According to DeeAnna Krier, the Texas Monthly tasters visited their Dallas location in Deep Ellum.

Texas Monthly described their brisket as “outrageous” and their sauce contained “a little kick.” Though the article reported their briskets are cooked over mesquite, Brian Krier said the wood is actually hickory.

“We put the briskets on at 4 a.m.,” he said. “Some finish by noon and some finish the next day.”

“It was very exciting. They went through 2,000 barbecue restaurants,” DeeAnna Krier commented.

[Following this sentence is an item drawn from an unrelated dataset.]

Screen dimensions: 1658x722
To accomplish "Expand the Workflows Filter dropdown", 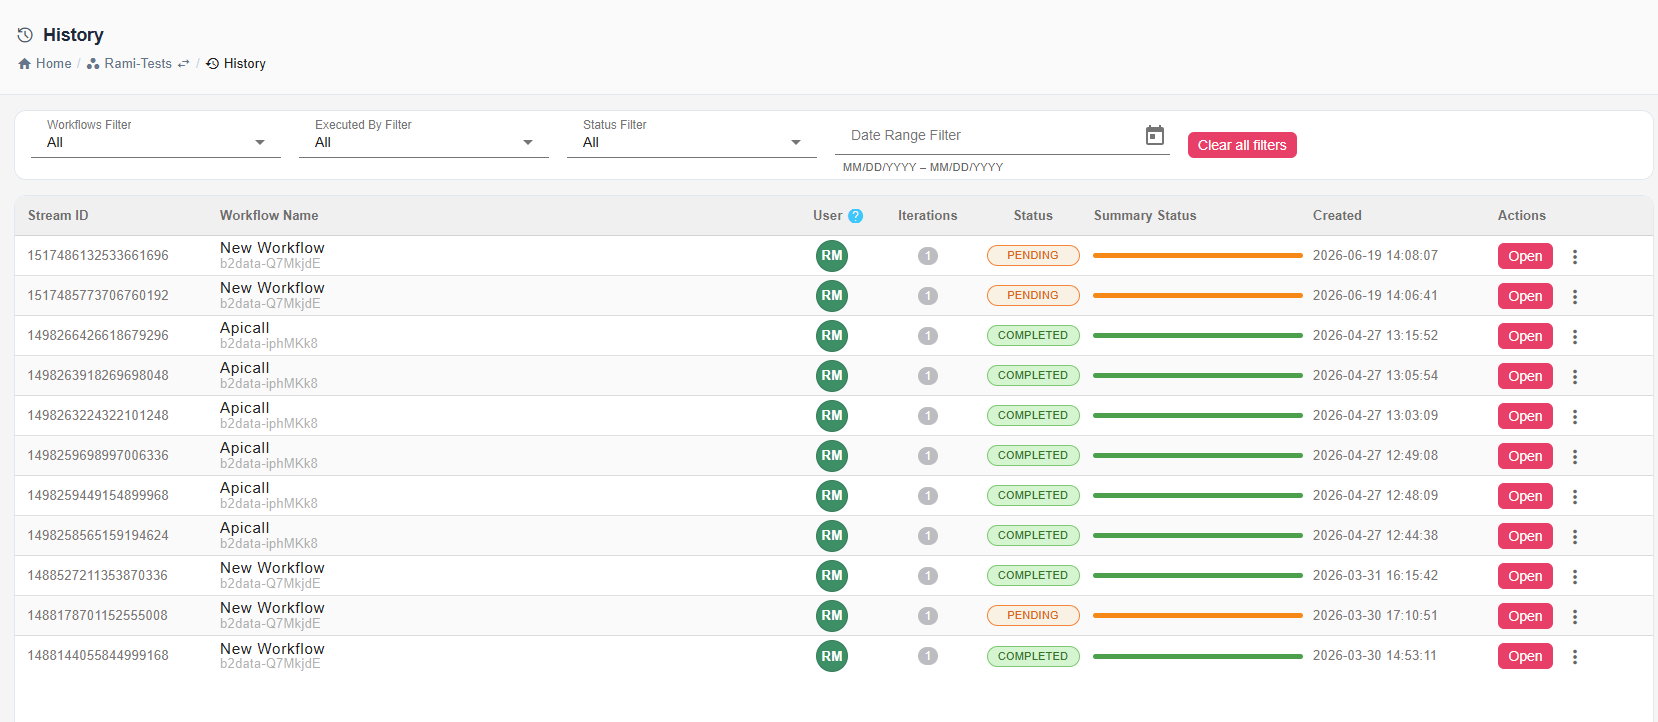I will (x=156, y=142).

Of the top 50, Baker’s Ribs was one of two chain restaurants listed. Brian Krier said they have 10 restaurants that are owned by family or family friends from locations across Texas like Dallas, Houston, Weatherford and Mineral Wells to one restaurant in Minnesota.

Krier explained their Deep Ellum restaurant originated from his uncle Joe Duncan’s Pleasant Grove restaurant. From there, the business grew. Duncan has cooked barbecue for around 40 years, Krier estimated. He himself started learning the barbecue business at the age of 14 before leaving for college.

“I like to cook,” he said. After college, he returned to Baker’s Ribs. “I just needed a job after college. It just stuck but I like it.”

DeeAnna Krier said this is their second time to be recognized by Texas Monthly as a top 50 barbecue restaurant and they were also recognized by D Magazine, a Dallas-based publication, and the Weatherford Democrat.

“It was actually very exciting,” she remarked.